▸ What you are asked to do
The answer should hold only the lines from the one that contains "Viewport: 1882px width, 857px" through the last line of the material, repeated exactly, without pictures.

▸ Dataset records
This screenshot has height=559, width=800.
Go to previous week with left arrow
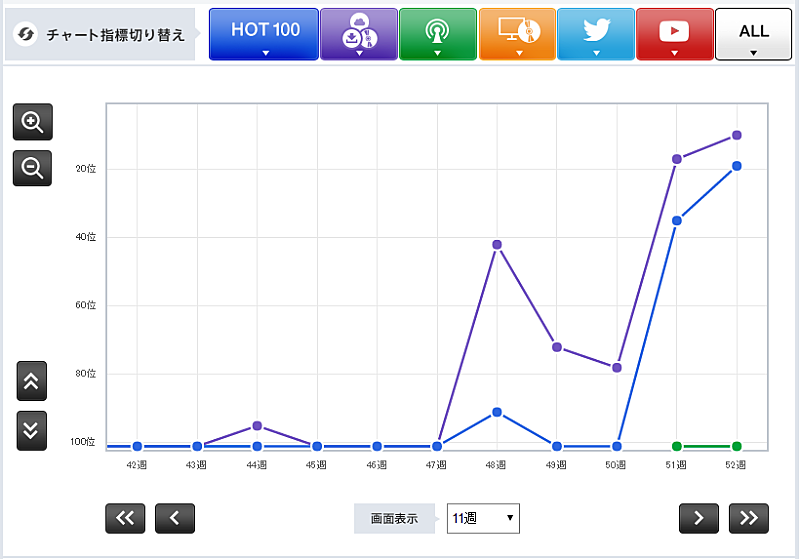coord(175,518)
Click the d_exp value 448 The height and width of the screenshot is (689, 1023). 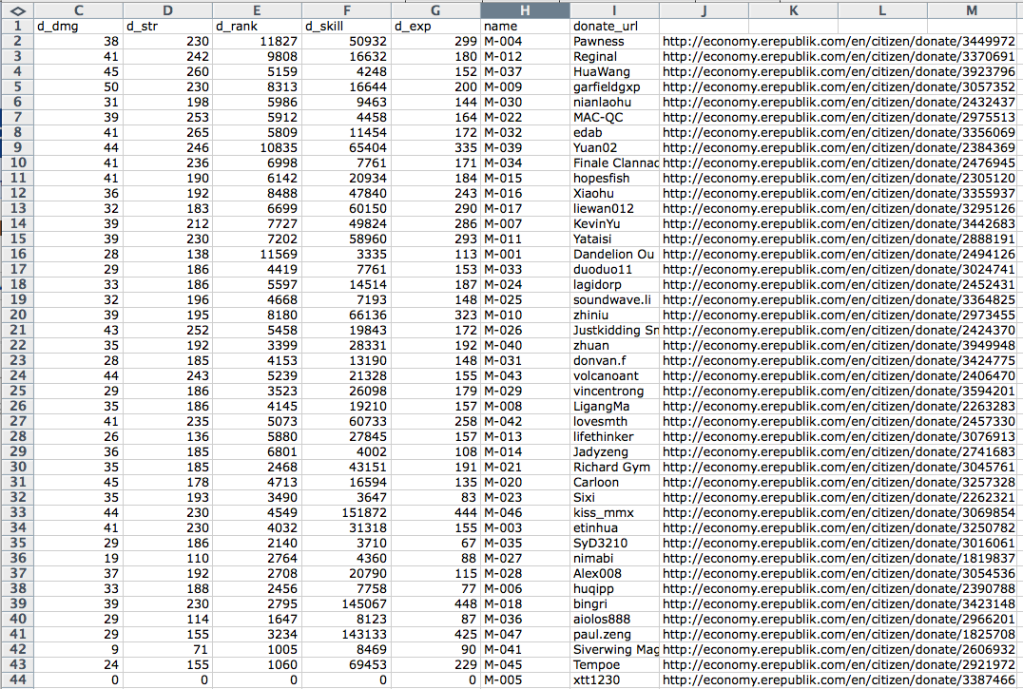435,604
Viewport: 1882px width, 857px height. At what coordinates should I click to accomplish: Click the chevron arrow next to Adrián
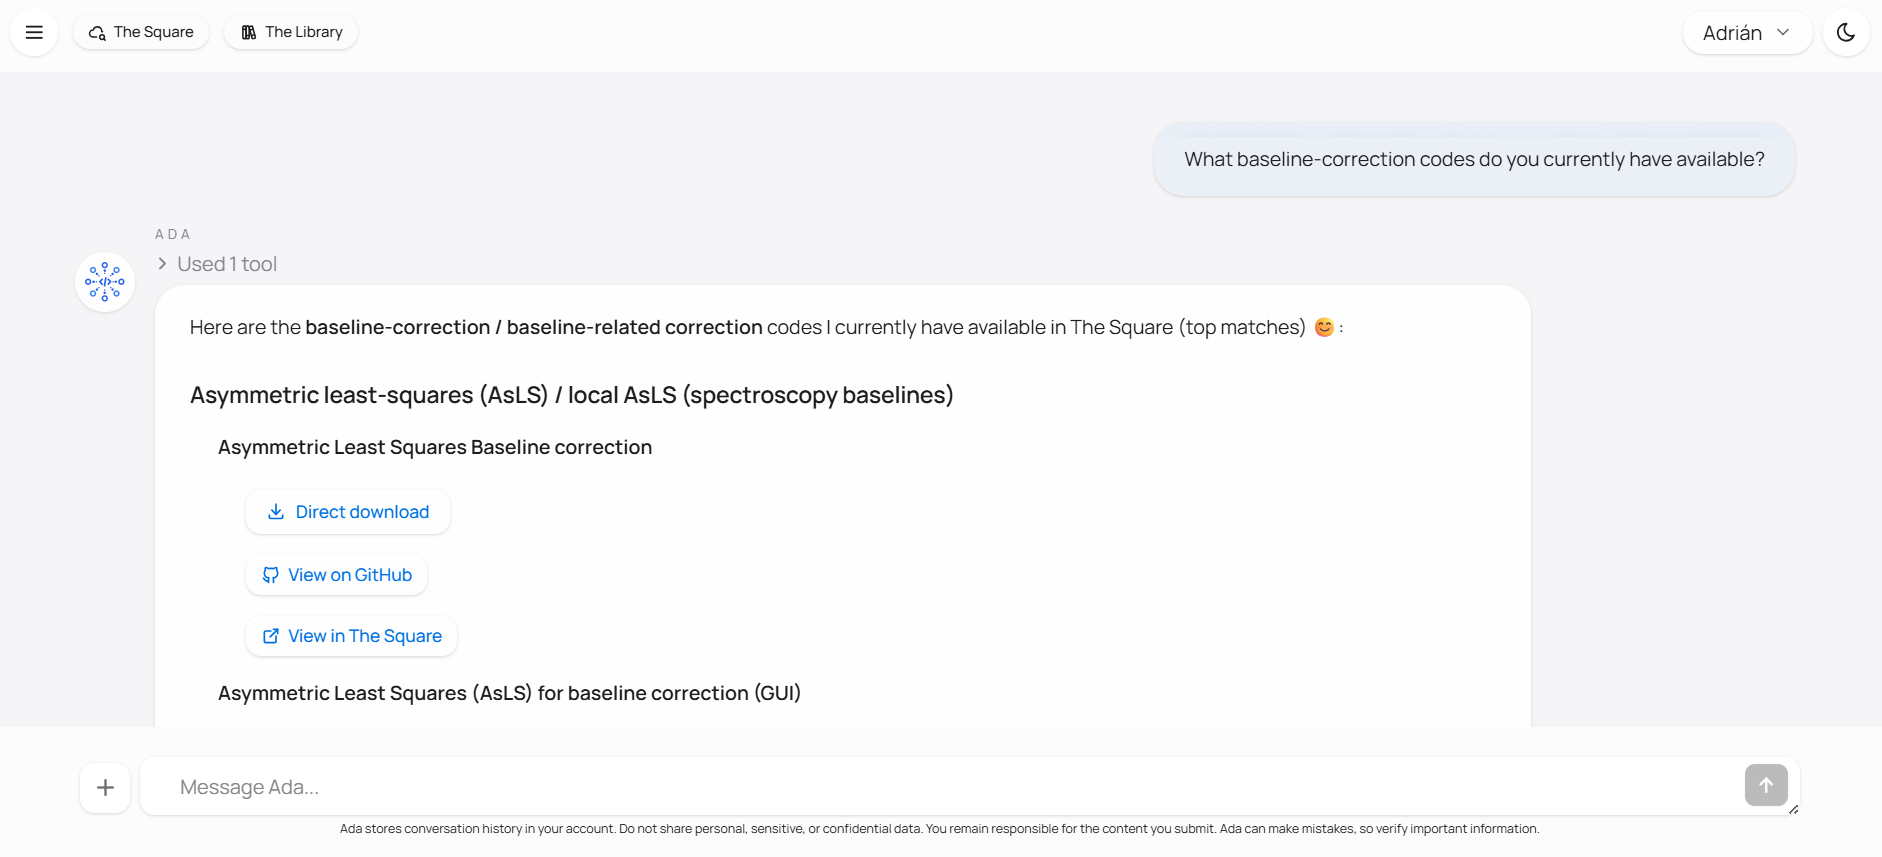click(x=1783, y=33)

▸ Answer
Viewport: 1882px width, 857px height. At what coordinates should I click to accomplish: Click the chevron arrow next to Adrián
click(x=1783, y=33)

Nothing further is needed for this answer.